A Cocktail Comet
Amateur astronomer and comet hunter Terry Lovejoy was delighted to see green, bright fuzzball like comet in the sky during January 2014 and was officially named C/2014 Q2, although many simply call it as ‘Comet Lovejoy’. This comet has been one of the most active comets in Earth’s orbital space. Scientists often consider comets as some kind of time capsules since it might offer a look into the past. As per many theories, Earth was entirely barren billions of years ago and then comets rich in organic molecules bumped into Earth’s surface, fertilizing the planet. The organic molecules of comets are thought to have had the ingredients of life.
The new research on ‘Comet Lovejoy’ supports this theory and also that such comets possess some complex organic molecules. Lovejoy reached its closet approach to sun in January 2015, which made a team of international astronomers to observe the comet’s atmosphere from a 100 foot diameter radio telescope, situated at Pico Veleta in Spain’s Sierra Nevada Mountains. Scientists, at the end of their research, have found ethyl alcohol, sugar and 21 other organic, carbon-containing compounds. These complex organic molecules are said to be the basic building blocks of life. At present, Lovejoy is about 0.6 AU (astronomical units) from Earth (1 AU is the distance from Earth to Sun, which is about 93 million miles).

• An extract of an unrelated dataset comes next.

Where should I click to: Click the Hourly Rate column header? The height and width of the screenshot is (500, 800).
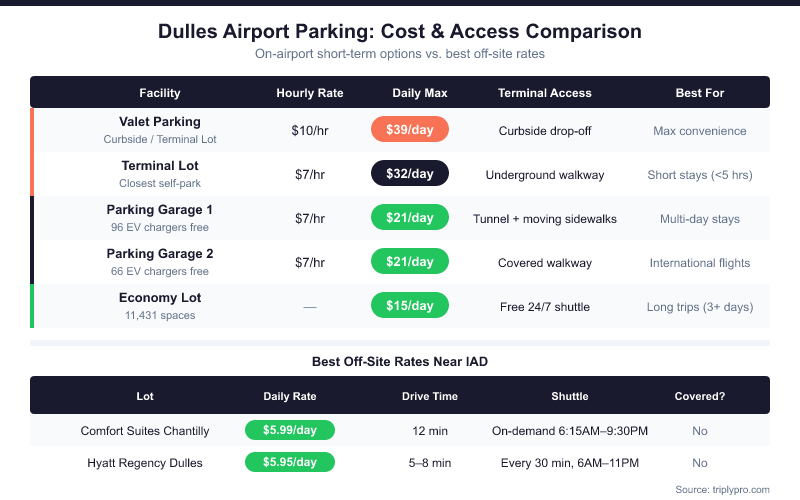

The sun’s heat is said to have drove out a great deal of material from Comet Lovejoy’s surface into space, and Nicolas Biver, one of the research scientists stated that ‘Lovejoy was releasing as much alcohol as in at least 500 bottles of wine every second during its peak activity’. Researches also suggests that the four big planets in our solar system – Jupiter, Uranus, Saturn and Neptune – migrated away from sun due to shifts in gravitational pull and so a large number of comets streaming in billions of years ago crashed onto interior planets like Mars and Earth. Scientists call this period (3.8 billion years ago) as ‘Late Heavy Bombardment’.
Now, the big question posed to scientists is whether these comets absorbed organic compounds from the primordial clouds of gas and dust, from which the solar system was formed billions of years before, or it was created inside the protoplanetary disk – (a rotating circumstellar disk of dense gas surrounding a young newly formed star). So, where did these astounding organic molecules came from?